… and benchmarks

Kevin Modzelewskis has written a blog post where (as I understand it) he is trying to give reasons why Python (specifically the CPython implementation) is perceived as slow. For this, he is timing variations of the following microbenchmark:

def main():
  for j in range(20):
    for i in range(1000000):


One of these variations is using the built-in map() function:

for j in range(20):
  list(map(str, range(1000000)))

And he also tries Cython on this benchmark. However, for whatever reason, he tries it on the second version, where the Python runtime is doing all the work, not on the first one, which is the one that is computationally heavy in user code. Unsurprisingly, compiling the second version gives almost no speed-up compared to exercising the exact same implementation of the built-in range(), str(), map() and list() functions in the interpreter.

This proves that running the same code twice does not necessarily make it faster. ;-)

So, I tried running the first microbenchmark on my side, and it gave me this:

$ python3.9 -m timeit -s 'from strbench import main' 'main()'
1 loop, best of 5: 4.05 sec per loop

Ok, so that's my baseline. Now, how fast is the same thing in the latest Cython release, 3.0a5?

$ python3.9 cythonize.py -if3 strbench.py
$ python3.9 -m timeit -s 'from strbench import main' 'main()'
1 loop, best of 5: 1.88 sec per loop

So, just by compiling this code in Cython, I got a speed-up of about 53%. It's a somewhat contrived microbenchmark, but fine, why not.

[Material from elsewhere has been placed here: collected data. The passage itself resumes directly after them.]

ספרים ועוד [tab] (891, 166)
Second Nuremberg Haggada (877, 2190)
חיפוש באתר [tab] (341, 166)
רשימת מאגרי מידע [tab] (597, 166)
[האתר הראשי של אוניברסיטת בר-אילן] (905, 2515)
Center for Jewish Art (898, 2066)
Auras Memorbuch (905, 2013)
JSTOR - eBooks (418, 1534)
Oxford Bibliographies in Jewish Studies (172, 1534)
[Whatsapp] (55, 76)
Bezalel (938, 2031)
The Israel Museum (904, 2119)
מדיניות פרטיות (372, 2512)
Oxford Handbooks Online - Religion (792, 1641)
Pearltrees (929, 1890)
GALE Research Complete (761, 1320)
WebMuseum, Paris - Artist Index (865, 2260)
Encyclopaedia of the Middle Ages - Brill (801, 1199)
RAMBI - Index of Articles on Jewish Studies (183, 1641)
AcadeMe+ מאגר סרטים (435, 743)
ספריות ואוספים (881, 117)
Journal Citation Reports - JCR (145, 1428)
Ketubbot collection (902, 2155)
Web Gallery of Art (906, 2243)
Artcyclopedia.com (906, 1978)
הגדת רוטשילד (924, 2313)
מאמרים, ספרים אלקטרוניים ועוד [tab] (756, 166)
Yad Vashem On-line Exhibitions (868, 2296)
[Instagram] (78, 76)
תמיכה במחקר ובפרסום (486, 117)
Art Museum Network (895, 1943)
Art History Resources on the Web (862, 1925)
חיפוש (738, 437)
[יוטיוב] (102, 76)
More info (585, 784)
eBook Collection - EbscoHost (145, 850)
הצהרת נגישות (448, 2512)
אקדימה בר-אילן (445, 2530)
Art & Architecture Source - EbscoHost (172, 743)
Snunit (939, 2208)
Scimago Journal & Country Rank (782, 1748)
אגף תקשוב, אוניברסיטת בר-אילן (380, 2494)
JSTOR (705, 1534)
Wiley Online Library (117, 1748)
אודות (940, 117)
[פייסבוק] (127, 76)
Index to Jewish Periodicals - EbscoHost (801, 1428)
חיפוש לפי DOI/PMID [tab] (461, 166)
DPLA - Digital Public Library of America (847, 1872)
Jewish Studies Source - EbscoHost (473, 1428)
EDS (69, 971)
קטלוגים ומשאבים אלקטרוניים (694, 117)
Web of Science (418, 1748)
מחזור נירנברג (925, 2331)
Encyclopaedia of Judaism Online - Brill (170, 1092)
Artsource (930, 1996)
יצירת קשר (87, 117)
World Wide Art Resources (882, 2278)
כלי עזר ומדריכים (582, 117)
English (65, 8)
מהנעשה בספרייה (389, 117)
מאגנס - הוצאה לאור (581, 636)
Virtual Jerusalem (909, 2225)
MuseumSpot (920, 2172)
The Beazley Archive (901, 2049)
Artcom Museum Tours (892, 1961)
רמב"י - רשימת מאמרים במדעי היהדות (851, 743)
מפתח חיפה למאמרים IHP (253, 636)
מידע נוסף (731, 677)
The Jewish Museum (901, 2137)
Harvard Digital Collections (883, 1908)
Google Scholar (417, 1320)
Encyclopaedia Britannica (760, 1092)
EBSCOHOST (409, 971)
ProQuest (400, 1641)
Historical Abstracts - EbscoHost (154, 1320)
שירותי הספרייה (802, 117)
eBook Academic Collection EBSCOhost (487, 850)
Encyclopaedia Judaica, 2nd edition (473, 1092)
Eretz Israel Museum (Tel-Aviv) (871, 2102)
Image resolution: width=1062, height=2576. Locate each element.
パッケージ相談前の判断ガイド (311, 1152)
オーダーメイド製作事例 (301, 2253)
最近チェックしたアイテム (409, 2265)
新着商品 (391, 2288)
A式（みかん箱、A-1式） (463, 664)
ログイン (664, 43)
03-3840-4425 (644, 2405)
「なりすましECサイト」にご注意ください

For comparison, the time that Kevin gave for the first version on his side was 2.33 seconds, then a very "don't try this at home" C implementation that lacks any sort of safety and error handling came in at 1.86 seconds (30% faster), and the last, heavily inlined version that he put together that did not just remove all the work from the inner loop took 0.91 seconds to run, which represents a speed-up of 61%.

So, with a lot of manual tuning work, he ended up with a still somewhat unsafe C implementation of 260 lines (or a bit less, if you remove blank lines), and 61% faster code.

Estimating from the relative speed of the original implementation on Kevin's and my computer, the final hand-tuned, all inlined C version is only within 10% faster than the original Python code when compiled with Cython.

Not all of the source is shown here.